Como agem os abusadores?
Estes “predadores” da Internet fingem ser adolescentes nas salas de bate-papo destinadas a este público. Eles envolvem crianças e adolescentes usando como recursos a atenção, a afeição, o carinho, e até presentes. Eles demonstram simpatia com os problemas das crianças e gastam, se necessário, meses conquistando a confiança da vítima. Aos poucos vão introduzindo conteúdos sexuais em suas conversações.
Alguns abusadores, às vezes, utilizam-se de outras técnicas de aproximação e rapidamente falam explicitamente sobre sexo em seus diálogos com as crianças. Não demoram a marcar encontros pessoais com suas vítimas.
É preciso estar alerta porque eles utilizam-se de muita sutileza e criatividade e, diariamente, modificam suas técnicas. Sabem quais são os interesses das crianças no que se refere a consumo (jogos, roupas, calçados, personagens famosos, filmes e outros) e usam estes recursos para atraílas.
São pessoas que usam a inocência infantil como meio para conseguir o que desejam.

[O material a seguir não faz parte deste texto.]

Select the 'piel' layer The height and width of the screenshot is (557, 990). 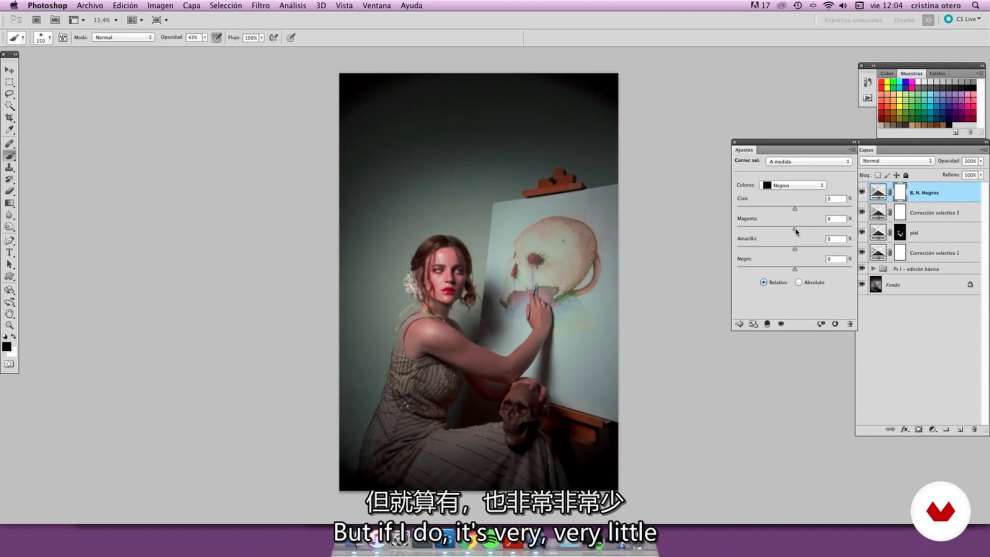[x=913, y=233]
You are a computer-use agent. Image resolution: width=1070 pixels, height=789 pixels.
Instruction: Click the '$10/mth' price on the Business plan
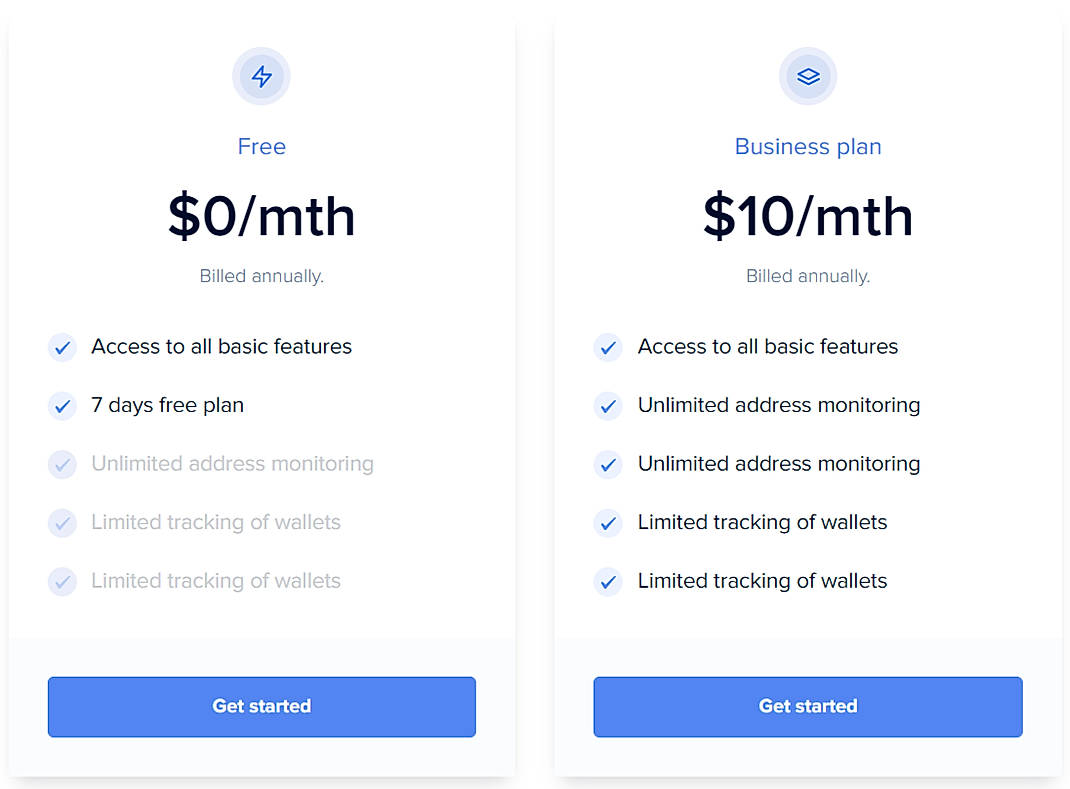coord(807,216)
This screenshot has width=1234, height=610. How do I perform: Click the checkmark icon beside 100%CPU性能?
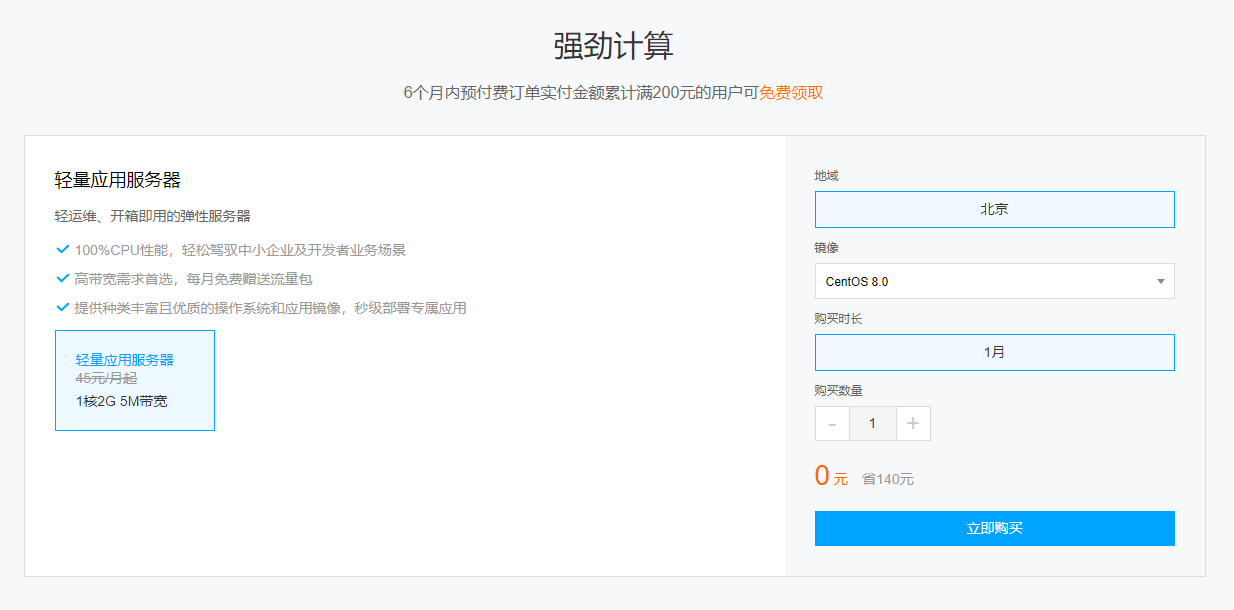[63, 250]
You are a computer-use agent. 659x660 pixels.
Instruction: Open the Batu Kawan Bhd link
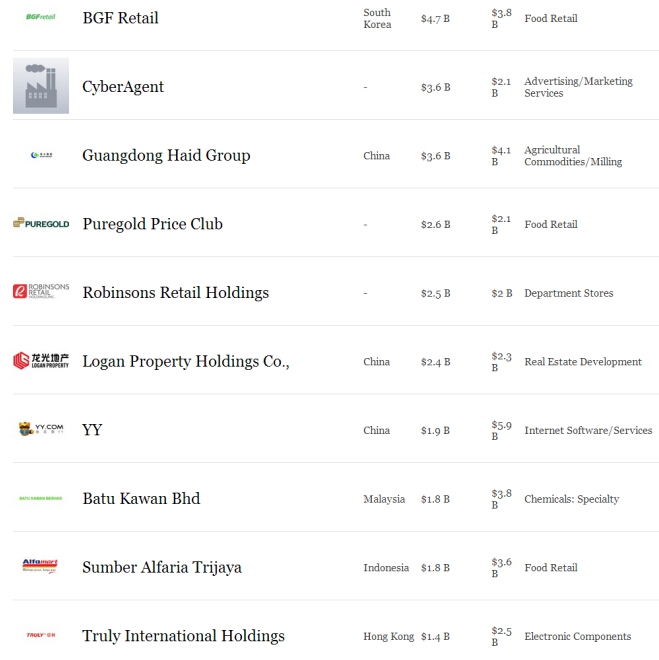(x=141, y=499)
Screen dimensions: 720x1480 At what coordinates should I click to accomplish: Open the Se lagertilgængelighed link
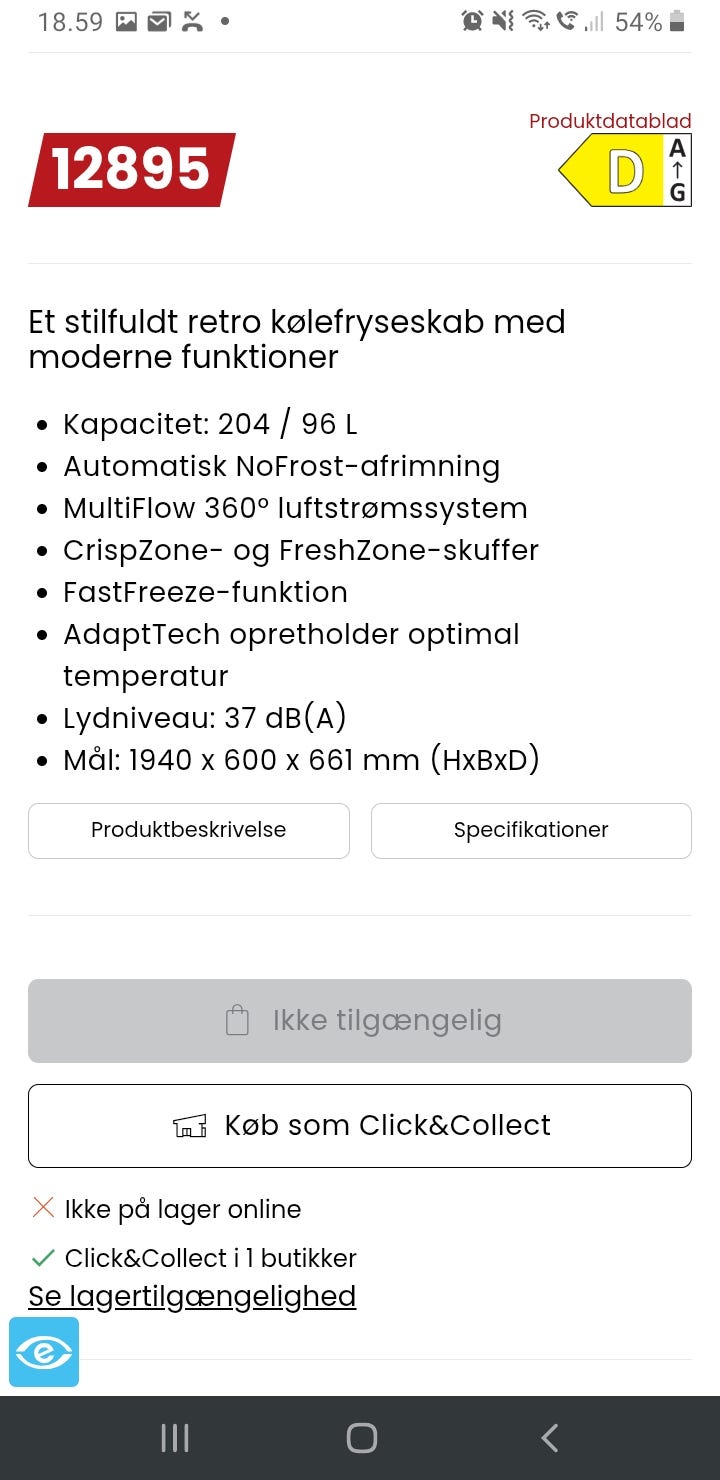point(192,1296)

Sinais de que seu filho está sendo abordado
» Passa muito tempo navegando na Internet.» Você encontra algum tipo de material pornográfico no seu computador.» Recebe chamadas telefônicas de pessoas que você não conhece ou faz ligações para números desconhecidos (talvez até para cidades distantes).» Recebe correspondências ou pacotes de pessoas que você não conhece.» Desliga o monitor do computador ou muda a tela rapidamente quando percebe que você entrou no ambiente.» Começa a distanciar-se da família e dos amigos.» Faz uso da máquina fotográfica digital da família sem revelar com que objetivos.
Como proteger o seu filho
Após ler estas informações você já deve estar ansioso para saber como manter sua criança longe deste perigo. Leia os itens a seguir e coloque- os imediatamente em prática:
» Converse abertamente sobre os perigos da Internet.» Gaste tempo ao lado do seu filho navegando seguramente.» Mantenha o computador em um ambiente comum a todos da família e nunca no quarto da criança.» Não permita que seu filho pequeno acesse salas de bate-papo. Crianças maiores podem acessar este recurso apenas quando autorizadas pelos pais e monitoradas por eles.» Se seu filho é pequeno tenha um só e-mail para vocês dois. Se ele já for maior, deixe que tenha seu próprio e-mail, porém, mantenha-o sob o seu controle.» Use filtros com palavras chaves que impeçam acesso a páginas impróprias. Tenha em mente, porém, que esses filtros não bloqueiam tudo. Pesquisas indicam que a média de bloqueios é de 80% para assuntos relacionados com sexo e 40% para assuntos relacionados com violência.» Saiba quais são os recursos de segurança que estão sendo utilizados na escola que seu filho freqüenta e até mesmo na casa de amigos.» Oriente seu filho a não baixar figuras e fotos de páginas ou pessoas desconhecidas.» Diga a seu filho para utilizar apelidos, não usar seu nome verdadeiro e nem revelar sua idade.» Peça a seu filho que nunca forneça informações pessoais sem a sua autorização.» Estas orientações devem ser passadas para toda a família.
E se acontecer, a quem recorrer?
Ninguém em sã consciência levaria seu filho para uma sala onde supostamente iria brincar com outras crianças desconhecidas supostamente de sua idade, mas haveria possibilidade de pessoas maiores muitas vezes más intencionadas pudessem fazer algum mal a ele.